First year of the new style, secret squirrel operation that was Key Stage 1 SATs. I won’t go into the farces of leaks, scarcity of assessment criteria in the first half of the year, general lack of information from the DfE and the changes of minds all the time. Will the teachers have conversations with the moderators or won’t they? Nor will I harp on about my feelings about testing 6 and 7 year olds.
We have always had very positive, supportive experiences of moderation in the past. I have been a KS1 moderator myself and tried to be as supportive as I could when moderating, whilst still having the conversations that needed to be had.
One of our teachers was pleased to be moderated so early on, the other not. My feeling was that if there were any grey area we would have time for a revisit if necessary. Also, it now means that they can get on with the rest of the summer term.
This afternoon our two moderators arrived, accompanied by our LA Assessment Advisor, who was moderating the moderators. It could have been madder as the LA is being moderated at KS1 by STA.
We had a short discussion about our own assessment and moderation systems and checked the teachers had attended pyramid and LA moderation.
They selected children from the lists provided (4 for each area, from a cohort of 40) – 1WTS, 2WAES, 1WGD in each curricular area. They told us that they would not be looking at PreKS. They observed the 4 children chosen reading with the class teacher, so children were not stressed.
At this point I left them to it. The teachers were told they could leave if they wished, but I have developed very resilient (some say stubborn) staff so they stayed the course, all 3 1/2 hours of it. Good luck to all you 2/3/4 form entry schools.
There was one child in Reading who they said should be PreKS although they recognised he was better than that but didn’t quite tick all WTS criteria.
There were 2 children who, because of their fabulous Reading Test results and other evidence from the teachers’ descriptions and their work, were deemed good enough for WGD. We hadn’t awarded them that for fear of lack of evidence anywhere else. I do think the difficulty of the text has been considered and acknowledged here.
The main problem for us was in maths for the children we have judged as WGD. After a protracted discussion, much turning of pages in books, test checks etc, etc it was deemed that there was not enough evidence. I know and the teachers know that the child in question is working at greater depth. She only dropped one mark in the maths test. The teacher has spent the year making maths meaningful, practical and engaging for the children. She has not taught to tests and this particular child is streets ahead of the rest in terms of understanding and application. She could sit next year’s Y6 times tables test now and pass. She has a passion for maths. But the evidence was not all there in her books. We took it on the chin and learned a valuable lesson. This child will have value added at KS2!!! It is an area we knew wasn’t quite there yet but feel our decision to teach maths this way was more important for our children than photographing them rolling dice or partitioning with Dienes.

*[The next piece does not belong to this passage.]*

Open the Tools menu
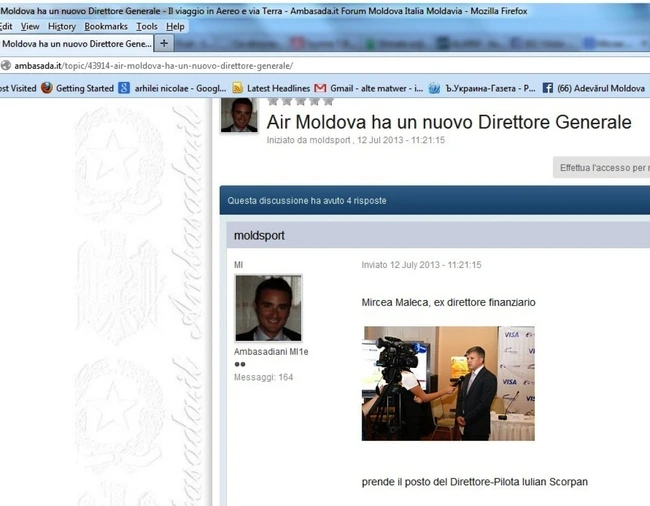The image size is (650, 506). click(147, 26)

It does however have huge implications for our data because it means that as this child is the most able in maths for the cohort, we cannot award any children WGD or the wrath of the Moderation Gods will descend upon us. The teachers did suggest that a revisit could be done so that further evidence could be gathered. The LA Adviser said that she felt we could not provided sufficient evidence in that time and that it has to be over a sustained period. The teacher said that she knew that but the evidence was not always suitable for putting in books, a lot is through the conversations and explanations the children give during lessons.

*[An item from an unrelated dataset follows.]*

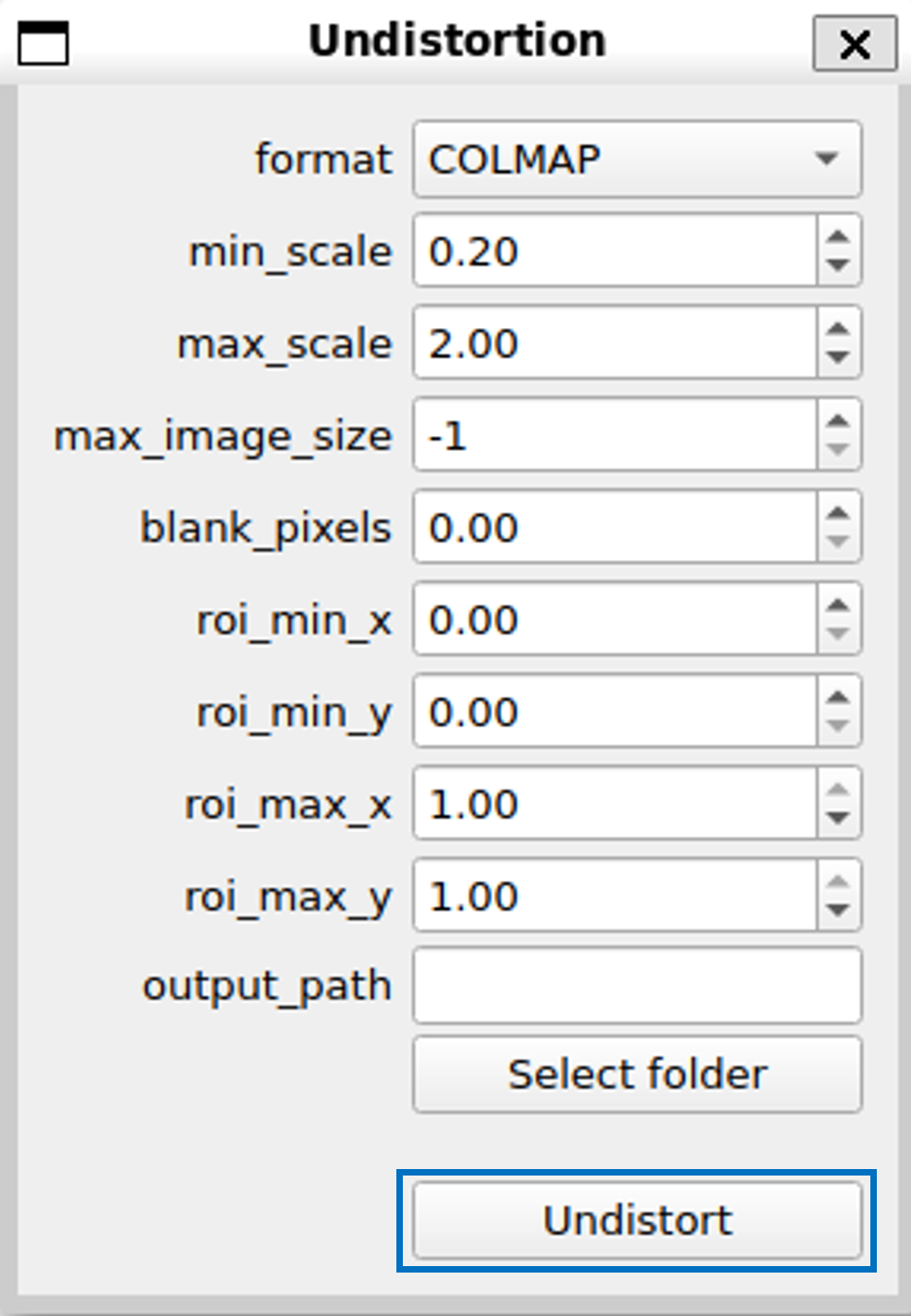Focus the max_scale value field
The height and width of the screenshot is (1316, 911).
point(614,343)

The other inconsistency here is that the moderators were willing to take the reading test as strong evidence for WGD but not the maths. The problems were not enough. This is not the child’s fault, nor ours. this is the test system that is failing us. What is the point of setting a test that will not give you the evidence you need to prove that your teaching and their learning in maths has worked and that the children are performing at a greater depth. We are going to look into this. Watch this space.
Despite my best efforts (and believe me they were loud and clear), the two teachers had done a tick list against the criteria and had (with administration support and release time from class) put files together of their writing evidence (mainly so they could find them to refer to, as KS1 are notorious for losing tabs). Both teachers were praised highly for their knowledge of the children and their organisation. Goodness knows how long it would have taken if they had not done this.

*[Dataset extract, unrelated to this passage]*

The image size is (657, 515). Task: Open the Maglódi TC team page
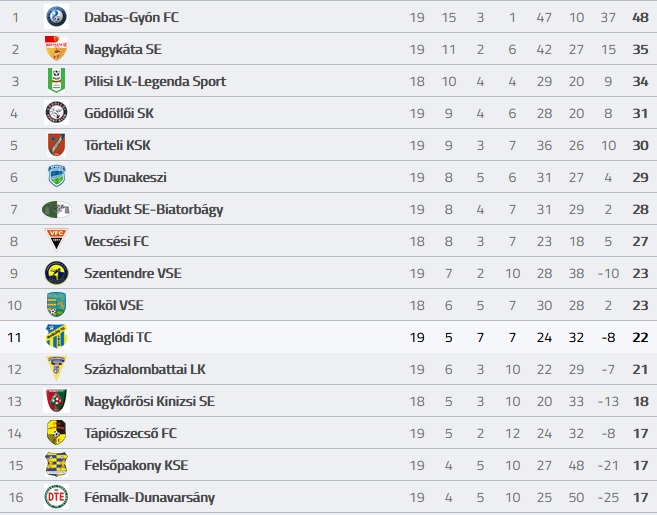coord(118,337)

All our writing TAs were agreed with. Here is where the technical, in depth knowledge of moderators comes to the fore. Many spellings….what does this look like? This has been discussed a lot in staffrooms across the land and also on Twitter, and I mean A LOT. And guess what we were told today? Many spellings is………. a lot. At least we didn’t have to count them.
Every criteria statement was checked off (or not) for all 4 children in all 3 areas.
I went back in at the end and the moderators went through the decisions. They praised the teachers, their knowledge of the children (although this is not evidence enough for a judgement to be confirmed), their organisation and their positivity. The teachers and I thanked them for being open and supportive, given what we thought was going to be “done to us”. I do feel we have been done, not by the moderators but by the Government/DfE and the children have been done a great disservice.
So now, weary but wiser (until the assessment criteria for next year is brought out) we are off to enjoy the summer term.
The text in italics is where I have gone back and added thoughts as they have come to me/us following thinking time and discussions with others.